The DORA capabilities are practices, processes, and tools that are linked to high performance on the DORA metrics, and enhanced business outcomes for a technology organisation. The capabilities are linked to three areas: a climate for learning; fast flow; and fast feedback. We can learn from the DORA core capabilities when it comes to software engineering governance, Wells explained:
Any governance process that requires waiting for another team or person to do something is going to impact both fast flow and fast feedback.
For example, you might find that any project that introduces a new technology is slowed down because the architecture review process is unwieldy and takes weeks.
Some of the capabilities do relate directly to governance concerns, for example, streamlining change approval, and version control, Wells mentioned.
Wells argued that we need a technical strategy to align technology decisions and make better decisions. This is something a surprising number of organisations don’t get round to, Wells said, but when you have it, you need to communicate it frequently in lots of ways, so people get to know it well enough to use it when making decisions.
An organisational tech radar can also help, because it shows what is already being successfully used, or has failed, within the organisation – so teams can pick something from the first set, Wells mentioned.

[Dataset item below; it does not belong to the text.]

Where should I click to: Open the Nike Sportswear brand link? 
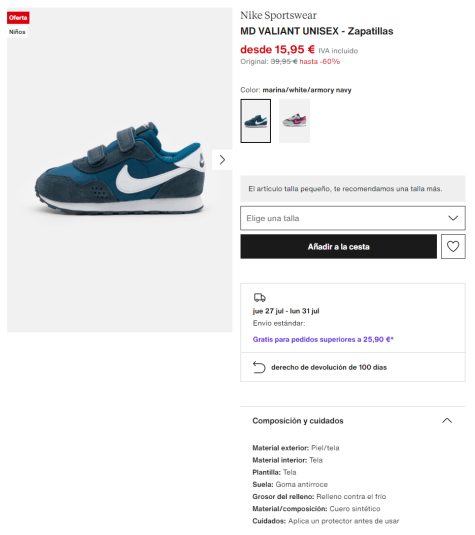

People want to do the right thing, including people writing multiple policies that everyone needs to read or holding CAB meetings, Wells said. If you can get those people to work with platform or security engineering teams, you can use their knowledge to build a better solution, she added.
Wells mentioned that we need to bear in mind that if someone thinks their job is to run a CAB, it will be hard to cancel it. However, if they can reframe their job as keeping the organisation safe, it’s possible to find better ways to do that, Wells concluded.
InfoQ interviewed Sarah Wells about applying governance practices.
InfoQ: What are the drawbacks of change advisory boards?
Sarah Wells: Change Advisory Boards are groups of people from different parts of the business who meet to review and accept or reject software changes going to production.
They give the illusion of safety, but research shows that most changes get approved, and problems still make it through, so they don’t reduce the number of failed changes. They do however slow teams down, and we know that being able to release code when it’s ready is important for software engineering productivity.
InfoQ: How can we build guardrails and policies that work?
Wells: Start by thinking about how you can build them into tools and processes so it’s easy to do the right thing.
For example, we wanted people to add every new service into our service catalogue. Making that the place where you got a unique system code that had to be used to tag all AWS resources nudged engineers to do that at the right time: when they were about to go live.